[TASK TO COMPLETE]
Look through the material and copy each line holding "Carrera".

[RECORD EXCERPTS]
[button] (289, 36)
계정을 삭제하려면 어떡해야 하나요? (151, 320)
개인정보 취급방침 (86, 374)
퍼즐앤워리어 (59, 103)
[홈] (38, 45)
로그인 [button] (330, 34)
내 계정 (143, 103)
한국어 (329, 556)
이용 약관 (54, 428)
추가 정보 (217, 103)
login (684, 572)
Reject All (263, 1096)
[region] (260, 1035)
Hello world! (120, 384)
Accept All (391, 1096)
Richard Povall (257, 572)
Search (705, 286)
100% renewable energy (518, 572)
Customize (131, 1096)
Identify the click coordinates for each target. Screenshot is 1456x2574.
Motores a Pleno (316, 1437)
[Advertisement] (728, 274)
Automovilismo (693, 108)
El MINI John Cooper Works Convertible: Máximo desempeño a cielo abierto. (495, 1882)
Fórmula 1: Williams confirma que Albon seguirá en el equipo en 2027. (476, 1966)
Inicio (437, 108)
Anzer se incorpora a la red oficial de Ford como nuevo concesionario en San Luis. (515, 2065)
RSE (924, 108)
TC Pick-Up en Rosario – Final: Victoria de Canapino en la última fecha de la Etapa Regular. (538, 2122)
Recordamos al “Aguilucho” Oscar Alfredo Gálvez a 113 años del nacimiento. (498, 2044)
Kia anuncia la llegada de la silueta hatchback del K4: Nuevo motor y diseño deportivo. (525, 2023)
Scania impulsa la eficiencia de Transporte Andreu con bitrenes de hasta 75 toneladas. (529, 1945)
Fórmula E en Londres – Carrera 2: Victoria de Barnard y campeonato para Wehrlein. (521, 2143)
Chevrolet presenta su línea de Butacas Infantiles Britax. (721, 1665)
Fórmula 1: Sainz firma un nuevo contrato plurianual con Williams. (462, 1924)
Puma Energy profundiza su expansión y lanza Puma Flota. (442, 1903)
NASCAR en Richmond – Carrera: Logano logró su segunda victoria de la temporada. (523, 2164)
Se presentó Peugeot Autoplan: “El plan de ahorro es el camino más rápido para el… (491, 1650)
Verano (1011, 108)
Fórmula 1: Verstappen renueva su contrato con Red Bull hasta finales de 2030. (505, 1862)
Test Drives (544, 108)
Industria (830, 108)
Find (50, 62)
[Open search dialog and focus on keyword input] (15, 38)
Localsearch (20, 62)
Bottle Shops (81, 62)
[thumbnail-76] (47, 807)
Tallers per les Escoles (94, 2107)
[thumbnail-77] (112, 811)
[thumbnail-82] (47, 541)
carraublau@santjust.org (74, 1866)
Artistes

[TASK RESPONSE]
Fórmula E en Londres – Carrera 2: Victoria de Barnard y campeonato para Wehrlein. (521, 2143)
NASCAR en Richmond – Carrera: Logano logró su segunda victoria de la temporada. (523, 2164)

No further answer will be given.